2023/11/04 16:54


美術館という静かな空間が好きです。

京都は特に、個性的な個人美術館があるのでよく通います。

肝心の作品についてはというと、これは好きか嫌いかとか、横にある解説を読んでなるほど価値のあるものなのかと思うレベルで、芸術的なことはあまりよくわからないというのが正直なところです。

そんな私が、京都・何必館で出会い、思わずその前で立ちすくんでしまったのが、山口薫の作品「おぼろ月に輪舞する子供達」でした。

悲しいほど清らかだと感じたその絵は、山口薫の絶筆だそうです。
何必館館長による解説には、「画家には描いてはいけない絵というものがある」といったことが書かれていましたが、まさにそういうものというか、触れてはいけない世界のような気がしました。

山口薫詩画集『独りの時間』には、絵画だけでなく、紙片に書き散らした詩文のような言葉もたくさん収録されています。

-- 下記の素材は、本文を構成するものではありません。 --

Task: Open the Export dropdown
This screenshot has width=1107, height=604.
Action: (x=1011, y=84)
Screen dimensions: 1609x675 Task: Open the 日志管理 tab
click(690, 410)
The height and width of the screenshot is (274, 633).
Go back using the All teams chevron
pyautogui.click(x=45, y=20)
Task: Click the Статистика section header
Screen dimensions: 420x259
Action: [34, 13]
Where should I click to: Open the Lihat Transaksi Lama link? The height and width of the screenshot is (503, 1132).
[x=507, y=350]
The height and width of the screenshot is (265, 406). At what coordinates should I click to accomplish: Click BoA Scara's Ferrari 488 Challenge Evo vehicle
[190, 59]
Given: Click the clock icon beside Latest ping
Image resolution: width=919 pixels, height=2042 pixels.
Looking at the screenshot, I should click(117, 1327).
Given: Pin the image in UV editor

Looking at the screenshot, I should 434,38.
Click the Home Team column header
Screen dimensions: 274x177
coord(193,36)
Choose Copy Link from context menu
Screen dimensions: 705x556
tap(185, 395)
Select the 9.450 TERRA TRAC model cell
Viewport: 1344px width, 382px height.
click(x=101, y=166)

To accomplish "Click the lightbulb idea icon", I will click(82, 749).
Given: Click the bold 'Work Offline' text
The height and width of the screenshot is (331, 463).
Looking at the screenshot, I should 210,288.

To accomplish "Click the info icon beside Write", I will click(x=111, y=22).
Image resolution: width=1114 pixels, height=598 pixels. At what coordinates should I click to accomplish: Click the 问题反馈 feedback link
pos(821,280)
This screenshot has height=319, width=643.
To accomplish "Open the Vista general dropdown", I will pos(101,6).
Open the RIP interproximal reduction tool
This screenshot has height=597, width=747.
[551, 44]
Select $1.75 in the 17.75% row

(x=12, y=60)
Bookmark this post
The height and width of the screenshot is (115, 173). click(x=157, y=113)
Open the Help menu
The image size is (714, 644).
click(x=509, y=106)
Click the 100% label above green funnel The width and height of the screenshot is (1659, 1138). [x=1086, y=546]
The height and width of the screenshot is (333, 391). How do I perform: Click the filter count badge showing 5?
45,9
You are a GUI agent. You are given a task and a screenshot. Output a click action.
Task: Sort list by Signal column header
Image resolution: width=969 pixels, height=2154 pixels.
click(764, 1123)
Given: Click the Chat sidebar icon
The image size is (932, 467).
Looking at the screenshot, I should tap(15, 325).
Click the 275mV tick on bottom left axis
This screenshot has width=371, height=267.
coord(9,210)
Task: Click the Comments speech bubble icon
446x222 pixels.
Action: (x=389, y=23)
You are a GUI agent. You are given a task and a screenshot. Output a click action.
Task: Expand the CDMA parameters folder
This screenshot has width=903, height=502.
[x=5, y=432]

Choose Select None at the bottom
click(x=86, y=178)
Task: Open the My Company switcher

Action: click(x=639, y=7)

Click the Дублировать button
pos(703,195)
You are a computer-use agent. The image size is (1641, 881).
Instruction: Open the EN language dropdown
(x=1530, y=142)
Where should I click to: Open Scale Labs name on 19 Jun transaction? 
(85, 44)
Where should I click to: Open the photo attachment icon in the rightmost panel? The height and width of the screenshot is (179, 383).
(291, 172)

孤独や死に対する思いを吐露する言葉も多いのですが、どこか素直で優しく、愛らしさすら感じる・・・と言ったら失礼になるでしょうか。
その言葉たちは、読む人の孤独にもそっと寄り添ってくれるような気がします。

もちろん、「おぼろ月に輪舞する子供達」も収録されています。

山口薫の作品は、部屋に飾るよりも、本を開いて眺めるほうがいい、と個人的には思います。
その絵と言葉をそっと味わったら、本を閉じて、また私の「感情生活」に戻っていく。そういうふうに関わりたい作品たちです。